Simple Cash Flow Formula
When building a cash flow statement, it's important to keep the following in mind:
- There is a starting balance of cash at the beginning of each accounting period.
- There may be increases to cash via operations; the company made money on the products or services they sell.
- Companies use cash throughout the year to pay for things: new assets and expenses.
- Some companies may choose to raise additional cash throughout the year.
Using the above four pieces of information, it's possible to calculate a fifth value: the cash the company has at the end of the accounting period (or year). These building blocks of a cash flow statement are typically labeled as follows:
Cash and Cash Equivalents (Beginning)
+ Cash from Operations
- Cash Flows from Investing Activities
+ Cash Flows from Financing Activities
= Cash and Cash Equivalents (Ending)
In order to build a cash flow statement, we only need to be concerned with the above five elements.
Cash Flow Statements
The information from this point forward is really a tutorial explaining how to build a cash flow statement, also known as a statement of changes in financial position. As we walk through each step in the process, we'll provide insights and examples. At the end of this tutorial, we're going to provide a link to everything we've discussed in an example statement.
Cash and Cash Equivalents (Beginning)
The first step in this process is to figure out where a company left off in the prior accounting year. This will be the beginning balance for the current year. This
value can be found on the company's prior statement of cash flow, the company's balance sheet. or it's possible to calculate the beginning value for cash.
Cash and cash equivalents are a current asset of a company, and this value can be found by looking at the company's balance sheet. This value can be calculated by adding cash, money market funds. certificates of deposit. savings accounts, and similar types of deposits.
In general, this is a current asset that can be readily exchanged for goods and services on short notice. In this example, we're going to start the company with $6,000,000 at the beginning of the year.
Cash from Operations
Next, we're going to look for cash generated by the operations of the company. This is sometimes referred to as cash provided by operating activities. To calculate the cash provided by operations, we need a starting point, which is net income .
One of the advantages of evaluating a company on a cash basis is that it's not subject to accounting methods that prevent analysts from getting a clear picture of a company's financial health. Unfortunately, net income does include some of those accounting adjustments.

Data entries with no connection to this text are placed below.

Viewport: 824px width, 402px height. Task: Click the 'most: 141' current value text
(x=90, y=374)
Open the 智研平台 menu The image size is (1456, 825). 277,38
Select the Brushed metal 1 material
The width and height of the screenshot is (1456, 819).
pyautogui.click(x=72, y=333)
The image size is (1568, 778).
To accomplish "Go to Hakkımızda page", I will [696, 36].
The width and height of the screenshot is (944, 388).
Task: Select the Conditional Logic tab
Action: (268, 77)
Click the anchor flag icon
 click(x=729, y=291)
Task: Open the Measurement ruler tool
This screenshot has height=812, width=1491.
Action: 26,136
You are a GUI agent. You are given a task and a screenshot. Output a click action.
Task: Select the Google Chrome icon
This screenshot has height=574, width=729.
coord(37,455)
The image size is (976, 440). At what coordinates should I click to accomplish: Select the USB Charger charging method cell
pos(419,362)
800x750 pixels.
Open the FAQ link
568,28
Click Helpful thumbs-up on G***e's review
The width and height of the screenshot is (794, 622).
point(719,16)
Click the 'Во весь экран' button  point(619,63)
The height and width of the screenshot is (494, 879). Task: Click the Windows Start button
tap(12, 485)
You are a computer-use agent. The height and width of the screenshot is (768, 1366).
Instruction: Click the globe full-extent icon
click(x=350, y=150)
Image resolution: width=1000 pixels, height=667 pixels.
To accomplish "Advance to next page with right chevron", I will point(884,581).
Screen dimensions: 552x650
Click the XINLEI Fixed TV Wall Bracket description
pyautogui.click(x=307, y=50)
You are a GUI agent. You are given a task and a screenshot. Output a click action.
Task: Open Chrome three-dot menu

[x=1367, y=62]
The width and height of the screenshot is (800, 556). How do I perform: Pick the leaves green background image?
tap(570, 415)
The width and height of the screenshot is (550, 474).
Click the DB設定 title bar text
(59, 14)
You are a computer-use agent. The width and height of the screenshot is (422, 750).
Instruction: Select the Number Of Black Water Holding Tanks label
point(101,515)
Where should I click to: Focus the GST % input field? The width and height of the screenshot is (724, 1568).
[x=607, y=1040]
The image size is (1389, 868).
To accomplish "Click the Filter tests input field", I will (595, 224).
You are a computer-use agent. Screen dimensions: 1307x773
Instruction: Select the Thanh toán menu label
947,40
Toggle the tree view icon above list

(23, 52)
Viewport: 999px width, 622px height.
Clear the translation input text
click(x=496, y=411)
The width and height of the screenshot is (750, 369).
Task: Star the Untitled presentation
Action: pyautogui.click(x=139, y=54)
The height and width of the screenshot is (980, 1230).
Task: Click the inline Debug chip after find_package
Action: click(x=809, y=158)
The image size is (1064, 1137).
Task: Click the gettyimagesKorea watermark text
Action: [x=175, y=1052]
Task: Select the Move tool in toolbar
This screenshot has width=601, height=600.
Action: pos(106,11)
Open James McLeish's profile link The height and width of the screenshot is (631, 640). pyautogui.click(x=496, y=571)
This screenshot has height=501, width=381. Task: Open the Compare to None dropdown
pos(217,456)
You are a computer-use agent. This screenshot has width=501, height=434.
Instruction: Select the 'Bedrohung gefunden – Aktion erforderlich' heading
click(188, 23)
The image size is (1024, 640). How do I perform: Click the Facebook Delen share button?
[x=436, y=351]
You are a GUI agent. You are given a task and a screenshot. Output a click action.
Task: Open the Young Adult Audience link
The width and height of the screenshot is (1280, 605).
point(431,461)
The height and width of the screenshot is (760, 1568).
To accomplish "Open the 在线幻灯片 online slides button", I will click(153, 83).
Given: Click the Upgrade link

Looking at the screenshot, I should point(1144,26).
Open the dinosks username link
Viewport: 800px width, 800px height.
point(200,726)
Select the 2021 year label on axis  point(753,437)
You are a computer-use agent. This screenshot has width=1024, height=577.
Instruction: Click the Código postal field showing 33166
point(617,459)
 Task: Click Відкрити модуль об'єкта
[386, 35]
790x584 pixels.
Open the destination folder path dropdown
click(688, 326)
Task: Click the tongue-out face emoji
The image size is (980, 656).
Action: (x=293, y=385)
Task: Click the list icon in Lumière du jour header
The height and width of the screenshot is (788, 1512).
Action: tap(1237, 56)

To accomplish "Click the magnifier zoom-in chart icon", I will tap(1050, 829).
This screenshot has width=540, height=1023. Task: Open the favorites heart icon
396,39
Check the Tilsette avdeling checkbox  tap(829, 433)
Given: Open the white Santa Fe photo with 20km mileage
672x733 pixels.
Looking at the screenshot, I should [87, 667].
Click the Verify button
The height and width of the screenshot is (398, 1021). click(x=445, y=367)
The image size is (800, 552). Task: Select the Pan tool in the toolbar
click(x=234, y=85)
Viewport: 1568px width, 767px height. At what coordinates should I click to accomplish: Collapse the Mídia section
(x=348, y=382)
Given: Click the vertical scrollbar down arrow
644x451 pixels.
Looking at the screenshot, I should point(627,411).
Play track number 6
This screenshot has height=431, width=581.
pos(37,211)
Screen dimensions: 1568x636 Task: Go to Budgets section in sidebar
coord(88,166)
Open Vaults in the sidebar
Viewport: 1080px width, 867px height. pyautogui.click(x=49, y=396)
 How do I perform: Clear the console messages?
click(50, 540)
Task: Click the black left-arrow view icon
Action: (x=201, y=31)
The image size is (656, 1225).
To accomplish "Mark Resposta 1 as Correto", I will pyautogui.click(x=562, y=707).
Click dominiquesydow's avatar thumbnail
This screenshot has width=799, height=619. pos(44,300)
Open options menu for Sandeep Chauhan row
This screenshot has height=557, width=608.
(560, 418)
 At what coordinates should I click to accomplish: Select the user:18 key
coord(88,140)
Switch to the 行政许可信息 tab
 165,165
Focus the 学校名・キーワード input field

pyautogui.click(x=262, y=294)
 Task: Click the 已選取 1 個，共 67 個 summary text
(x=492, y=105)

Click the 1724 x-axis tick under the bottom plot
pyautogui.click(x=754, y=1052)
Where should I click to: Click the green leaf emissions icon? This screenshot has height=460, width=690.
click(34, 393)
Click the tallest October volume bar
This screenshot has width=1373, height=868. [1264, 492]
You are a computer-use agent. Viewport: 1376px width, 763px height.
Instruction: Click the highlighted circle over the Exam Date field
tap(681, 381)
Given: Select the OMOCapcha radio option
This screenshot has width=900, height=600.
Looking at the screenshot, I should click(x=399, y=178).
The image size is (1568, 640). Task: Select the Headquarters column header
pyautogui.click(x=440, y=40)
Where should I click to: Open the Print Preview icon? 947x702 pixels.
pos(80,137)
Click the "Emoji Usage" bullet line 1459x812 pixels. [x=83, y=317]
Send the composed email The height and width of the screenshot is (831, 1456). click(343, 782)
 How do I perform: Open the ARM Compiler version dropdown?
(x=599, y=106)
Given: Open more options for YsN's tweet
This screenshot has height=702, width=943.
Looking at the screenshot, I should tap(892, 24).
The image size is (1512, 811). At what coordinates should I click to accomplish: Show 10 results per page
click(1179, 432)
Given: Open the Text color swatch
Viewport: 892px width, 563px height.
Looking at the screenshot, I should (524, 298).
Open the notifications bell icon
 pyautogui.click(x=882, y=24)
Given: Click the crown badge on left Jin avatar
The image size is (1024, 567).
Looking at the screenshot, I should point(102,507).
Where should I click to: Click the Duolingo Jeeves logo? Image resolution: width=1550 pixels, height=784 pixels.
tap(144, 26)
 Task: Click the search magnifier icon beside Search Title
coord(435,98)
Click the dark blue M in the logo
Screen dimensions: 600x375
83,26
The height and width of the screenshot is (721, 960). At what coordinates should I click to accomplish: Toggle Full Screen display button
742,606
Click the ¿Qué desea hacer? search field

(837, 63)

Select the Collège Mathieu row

To truly understand the cash generated from operations, it's necessary to remove from the net income value what are called "non-cash transactions."
Items not Affecting Cash
While the most common example of a non-cash transaction is depreciation; there are two classes of adjustments to net income required to calculate cash from operations:
- Depreciation / Amortization of Assets
- Net Changes in Current Assets and Liabilities
If a company claimed depreciation expense in their income statement, that value needs to be added back. Likewise, if a company had an increase in accounts receivable, that value needs to be subtracted from net income. We're trying to figure out how much cash exchanged hands throughout the year. A company might have sold more goods and had a rise in accounts receivable, but until that money is received it's not considered cash.
Cash from Operations Example
Let's see how the above concepts would be used in practice. In this example, the company had net income of $8,000,000. The depreciation expense was $4,000,000, while accounts receivables went up by $2,000,000 and accounts payable went up by $1,000,000.